Research in our lab focuses on fully understanding: a) a novel interaction of the adherens junctions with the RNA interference (RNAi) machinery and other RNA-associated complexes, and b) the role of this mechanism in regulating cell behavior in normal and diseased tissues.
The adherens junctions are critical cell-cell adhesion structures, playing a fundamental role in the development and maintenance of the normal tissue architecture. E-cadherin is the core adhesion receptor in epithelial tissues and is stabilized through its association with the catenin family of proteins, such as p120 catenin (p120). Disruption of adherens junctions results in loss of tissue integrity and has been associated with numerous diseases, including cancer. It has been also shown that it results in aberrant cell behavior. In an effort to clarify the mechanism through which the adherens junctions influence cell behavior, we recently discovered a novel association with the RNAi machinery. We have shown that PLEKHA7, a new E-cadherin - p120 partner, recruits the microprocessor and RNA-induced silencing (RISC) complexes at the adherens junctions. The microprocessor is an integral component of the RNAi machinery that catalyzes the first step of miRNA biogenesis through its core members DROSHA and DGCR8. Until recently, the microprocessor was thought to localize solely in the cell nucleus, however, our work revealed a functional microprocessor at the junctions of differentiated epithelial cells. PLEKHA7 also recruits the core (Ago2, GW182, PABPC1) and several accessory components of RISC, as well as specific sets of miRNAs and mRNAs. RISC catalyzes the miRNA-mediated silencing of mRNAs. By recruiting the microprocessor and RISC, PLEKHA7 promotes processing and function of a set of miRNAs to suppress expression of several regulators of cellular transformation. Our findings revealed co-localization of RNAi complexes, miRNAs, and mRNAs at the epithelial adherens junctions, suggesting for a new epicenter of RNA regulation and a localized function of the RNAi machinery, which has previously gone unnoticed. Importantly, PLEKHA7 depletion results in compromised epithelial integrity, loss of junctional localization and decreased activity of the microprocessor and RISC, decreased miRNA levels and activity, upregulation of a number of growth-promoting mRNAs, and increased anchorage-independent growth, a hallmark of cellular transformation. Taken together, these results identified a direct link between cell-cell adhesion, epithelial integrity and cell behavior, through RNAi and bridged for the first time the fields of cell-cell adhesion and RNA biology, introducing a new area of investigation.

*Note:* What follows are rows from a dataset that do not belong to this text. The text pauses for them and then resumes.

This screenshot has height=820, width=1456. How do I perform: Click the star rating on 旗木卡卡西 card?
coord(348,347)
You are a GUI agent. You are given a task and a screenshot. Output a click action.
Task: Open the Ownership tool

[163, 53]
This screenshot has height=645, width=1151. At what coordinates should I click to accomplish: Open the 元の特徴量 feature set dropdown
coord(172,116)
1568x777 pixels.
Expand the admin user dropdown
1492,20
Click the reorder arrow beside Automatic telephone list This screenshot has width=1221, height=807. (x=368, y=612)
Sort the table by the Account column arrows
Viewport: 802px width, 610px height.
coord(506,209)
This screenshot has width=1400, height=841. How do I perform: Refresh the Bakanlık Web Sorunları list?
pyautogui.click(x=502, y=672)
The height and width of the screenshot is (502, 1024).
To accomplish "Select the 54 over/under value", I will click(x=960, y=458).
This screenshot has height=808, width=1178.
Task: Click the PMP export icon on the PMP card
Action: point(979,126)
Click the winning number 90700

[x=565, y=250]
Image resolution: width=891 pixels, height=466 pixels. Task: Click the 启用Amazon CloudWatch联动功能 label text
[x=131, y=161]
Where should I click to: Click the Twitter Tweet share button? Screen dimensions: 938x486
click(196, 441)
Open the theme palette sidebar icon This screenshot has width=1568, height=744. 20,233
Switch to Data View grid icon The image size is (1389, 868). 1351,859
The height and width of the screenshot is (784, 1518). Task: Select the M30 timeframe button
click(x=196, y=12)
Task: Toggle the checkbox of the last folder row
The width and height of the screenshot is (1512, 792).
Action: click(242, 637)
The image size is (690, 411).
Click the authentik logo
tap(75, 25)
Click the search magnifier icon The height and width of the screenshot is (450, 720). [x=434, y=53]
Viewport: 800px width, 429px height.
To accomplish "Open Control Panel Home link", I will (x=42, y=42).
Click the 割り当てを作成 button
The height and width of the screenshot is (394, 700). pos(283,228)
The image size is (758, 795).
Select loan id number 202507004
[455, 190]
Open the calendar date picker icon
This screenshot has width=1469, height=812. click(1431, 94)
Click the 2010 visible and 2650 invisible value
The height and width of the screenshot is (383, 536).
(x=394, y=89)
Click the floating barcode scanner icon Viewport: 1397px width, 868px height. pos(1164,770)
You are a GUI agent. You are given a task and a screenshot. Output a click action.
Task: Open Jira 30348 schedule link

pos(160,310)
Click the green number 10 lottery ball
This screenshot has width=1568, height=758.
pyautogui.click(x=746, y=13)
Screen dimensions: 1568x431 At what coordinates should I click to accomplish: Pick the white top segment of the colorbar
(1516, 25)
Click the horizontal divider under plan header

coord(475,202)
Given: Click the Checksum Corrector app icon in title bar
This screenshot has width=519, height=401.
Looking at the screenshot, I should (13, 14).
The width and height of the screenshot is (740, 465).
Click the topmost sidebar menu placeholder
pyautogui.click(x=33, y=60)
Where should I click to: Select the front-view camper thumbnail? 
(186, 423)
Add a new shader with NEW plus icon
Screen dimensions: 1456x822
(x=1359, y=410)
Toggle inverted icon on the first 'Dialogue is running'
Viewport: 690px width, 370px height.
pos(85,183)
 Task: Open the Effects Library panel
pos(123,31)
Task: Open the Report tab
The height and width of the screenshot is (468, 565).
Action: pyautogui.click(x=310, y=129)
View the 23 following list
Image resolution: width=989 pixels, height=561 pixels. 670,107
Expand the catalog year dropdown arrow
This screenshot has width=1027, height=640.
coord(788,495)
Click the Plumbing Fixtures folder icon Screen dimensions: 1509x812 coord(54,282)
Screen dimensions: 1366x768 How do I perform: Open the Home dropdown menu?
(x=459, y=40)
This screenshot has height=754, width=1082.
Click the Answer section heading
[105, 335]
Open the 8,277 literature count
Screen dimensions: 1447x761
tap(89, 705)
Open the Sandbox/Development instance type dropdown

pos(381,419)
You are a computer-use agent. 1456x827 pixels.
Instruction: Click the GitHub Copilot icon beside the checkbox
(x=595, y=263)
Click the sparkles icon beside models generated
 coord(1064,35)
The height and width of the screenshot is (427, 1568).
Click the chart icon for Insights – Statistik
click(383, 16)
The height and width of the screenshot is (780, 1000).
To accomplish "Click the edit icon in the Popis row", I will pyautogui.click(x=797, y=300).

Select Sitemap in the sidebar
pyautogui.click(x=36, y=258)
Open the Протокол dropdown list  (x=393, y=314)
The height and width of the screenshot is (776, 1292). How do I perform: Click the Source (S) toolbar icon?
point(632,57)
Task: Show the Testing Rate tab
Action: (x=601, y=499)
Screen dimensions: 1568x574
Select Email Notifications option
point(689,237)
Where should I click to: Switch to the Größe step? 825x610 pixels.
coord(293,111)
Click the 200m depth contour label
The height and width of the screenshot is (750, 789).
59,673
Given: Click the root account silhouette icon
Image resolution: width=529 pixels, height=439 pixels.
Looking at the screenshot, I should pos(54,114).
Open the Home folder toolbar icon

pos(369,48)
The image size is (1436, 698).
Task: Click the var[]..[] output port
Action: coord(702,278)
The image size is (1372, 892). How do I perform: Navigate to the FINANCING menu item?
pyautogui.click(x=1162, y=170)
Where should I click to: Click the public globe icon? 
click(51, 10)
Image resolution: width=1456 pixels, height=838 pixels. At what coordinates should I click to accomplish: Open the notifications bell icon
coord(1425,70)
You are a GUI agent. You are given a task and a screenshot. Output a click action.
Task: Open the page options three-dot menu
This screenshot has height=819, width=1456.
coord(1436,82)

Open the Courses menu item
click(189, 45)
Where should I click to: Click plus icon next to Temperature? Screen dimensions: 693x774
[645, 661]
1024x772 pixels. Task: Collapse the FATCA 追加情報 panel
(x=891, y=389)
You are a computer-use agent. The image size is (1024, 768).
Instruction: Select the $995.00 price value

By employing cutting-edge approaches, such as super-resolution microscopy, proteomics, fluorescent in-situ hybridization, RNA-CLIP, and next generation sequencing, we are now discovering an extensive interaction of the adherens junctions with RNA complexes, mRNAs, miRNAs and non-coding RNAs. Elucidating all the molecular details of this mechanism and its role in regulating cell behavior is the main goal of our research. We are particularly interested in investigating the implications of this mechanism in several diseases, such as in cancer. Numerous questions also emerge regarding the physiological role of this mechanism in normal tissue physiology. Several projects that stem from the above findings are currently in progress or are being initiated in our lab.